> TASK INSTRUCTIONS
Your job is to report every line of the entries that has "will".

> PROVIDED RECORDS
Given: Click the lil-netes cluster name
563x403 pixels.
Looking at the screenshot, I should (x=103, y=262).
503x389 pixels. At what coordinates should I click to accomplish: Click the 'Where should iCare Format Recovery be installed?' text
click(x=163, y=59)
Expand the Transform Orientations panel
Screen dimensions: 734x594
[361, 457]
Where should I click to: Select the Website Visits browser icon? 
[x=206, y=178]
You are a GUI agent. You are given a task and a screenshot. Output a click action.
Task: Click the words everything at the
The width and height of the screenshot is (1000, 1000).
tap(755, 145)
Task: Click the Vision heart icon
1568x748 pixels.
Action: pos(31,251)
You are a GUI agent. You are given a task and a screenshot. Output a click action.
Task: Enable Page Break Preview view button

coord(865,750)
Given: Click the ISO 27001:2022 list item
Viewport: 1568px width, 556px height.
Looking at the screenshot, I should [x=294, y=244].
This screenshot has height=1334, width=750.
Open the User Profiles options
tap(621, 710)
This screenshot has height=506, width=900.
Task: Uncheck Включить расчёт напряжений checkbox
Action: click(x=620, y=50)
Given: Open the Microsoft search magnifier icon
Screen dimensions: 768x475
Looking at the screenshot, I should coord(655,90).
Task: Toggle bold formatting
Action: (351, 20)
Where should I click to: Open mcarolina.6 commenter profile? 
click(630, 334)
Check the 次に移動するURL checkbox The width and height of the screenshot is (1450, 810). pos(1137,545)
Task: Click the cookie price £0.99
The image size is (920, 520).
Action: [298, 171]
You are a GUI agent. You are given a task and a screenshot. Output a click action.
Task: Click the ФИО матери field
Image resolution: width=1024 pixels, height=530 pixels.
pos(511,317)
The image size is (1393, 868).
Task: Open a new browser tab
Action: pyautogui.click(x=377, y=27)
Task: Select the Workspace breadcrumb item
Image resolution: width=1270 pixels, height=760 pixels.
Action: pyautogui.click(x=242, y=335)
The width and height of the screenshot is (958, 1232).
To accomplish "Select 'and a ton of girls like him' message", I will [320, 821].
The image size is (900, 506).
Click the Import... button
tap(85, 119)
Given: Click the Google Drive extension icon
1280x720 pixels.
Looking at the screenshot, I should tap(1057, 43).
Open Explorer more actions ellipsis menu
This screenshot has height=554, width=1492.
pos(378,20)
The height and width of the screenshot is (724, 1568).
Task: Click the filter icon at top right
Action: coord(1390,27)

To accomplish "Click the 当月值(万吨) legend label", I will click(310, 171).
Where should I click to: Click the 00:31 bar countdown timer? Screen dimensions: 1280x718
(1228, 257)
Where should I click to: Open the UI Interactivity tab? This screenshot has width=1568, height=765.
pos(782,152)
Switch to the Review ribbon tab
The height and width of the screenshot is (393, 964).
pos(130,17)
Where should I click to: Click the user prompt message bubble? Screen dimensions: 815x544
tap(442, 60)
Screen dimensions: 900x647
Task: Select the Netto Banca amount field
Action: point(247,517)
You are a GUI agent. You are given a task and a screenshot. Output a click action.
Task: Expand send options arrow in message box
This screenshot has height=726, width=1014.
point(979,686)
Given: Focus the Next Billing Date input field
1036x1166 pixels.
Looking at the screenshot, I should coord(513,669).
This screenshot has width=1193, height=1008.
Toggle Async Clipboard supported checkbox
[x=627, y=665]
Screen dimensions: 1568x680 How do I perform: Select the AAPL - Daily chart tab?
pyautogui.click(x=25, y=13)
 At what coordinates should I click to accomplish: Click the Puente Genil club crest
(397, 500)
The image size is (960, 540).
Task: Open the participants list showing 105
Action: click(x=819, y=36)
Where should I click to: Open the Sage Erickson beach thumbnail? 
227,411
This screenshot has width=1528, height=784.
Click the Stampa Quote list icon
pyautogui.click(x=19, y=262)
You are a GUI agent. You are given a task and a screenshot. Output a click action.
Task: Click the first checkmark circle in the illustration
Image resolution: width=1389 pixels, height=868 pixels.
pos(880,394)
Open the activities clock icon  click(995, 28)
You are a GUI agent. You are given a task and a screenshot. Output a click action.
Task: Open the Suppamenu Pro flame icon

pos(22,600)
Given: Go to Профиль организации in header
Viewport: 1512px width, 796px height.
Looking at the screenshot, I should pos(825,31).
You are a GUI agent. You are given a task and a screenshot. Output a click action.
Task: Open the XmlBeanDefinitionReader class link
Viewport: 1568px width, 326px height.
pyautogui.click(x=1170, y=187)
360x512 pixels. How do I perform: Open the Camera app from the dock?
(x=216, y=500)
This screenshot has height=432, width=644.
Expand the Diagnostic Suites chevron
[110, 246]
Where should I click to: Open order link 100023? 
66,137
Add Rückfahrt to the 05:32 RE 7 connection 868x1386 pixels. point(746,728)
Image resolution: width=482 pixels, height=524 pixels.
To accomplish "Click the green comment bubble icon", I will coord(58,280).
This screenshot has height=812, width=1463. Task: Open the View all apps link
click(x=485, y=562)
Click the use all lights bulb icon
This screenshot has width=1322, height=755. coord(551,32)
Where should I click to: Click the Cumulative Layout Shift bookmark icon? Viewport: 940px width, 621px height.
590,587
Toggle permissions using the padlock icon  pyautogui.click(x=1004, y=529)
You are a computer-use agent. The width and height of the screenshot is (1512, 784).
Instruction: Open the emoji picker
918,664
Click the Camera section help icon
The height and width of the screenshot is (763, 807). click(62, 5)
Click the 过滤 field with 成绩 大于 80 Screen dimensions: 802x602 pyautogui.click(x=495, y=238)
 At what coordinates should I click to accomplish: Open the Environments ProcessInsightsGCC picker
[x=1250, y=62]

> RESULT OF THE EXERCISE
To accomplish "Select 'and a ton of girls like him' message", I will [320, 821].
To accomplish "Click the 当月值(万吨) legend label", I will click(310, 171).
To accomplish "Click the green comment bubble icon", I will coord(58,280).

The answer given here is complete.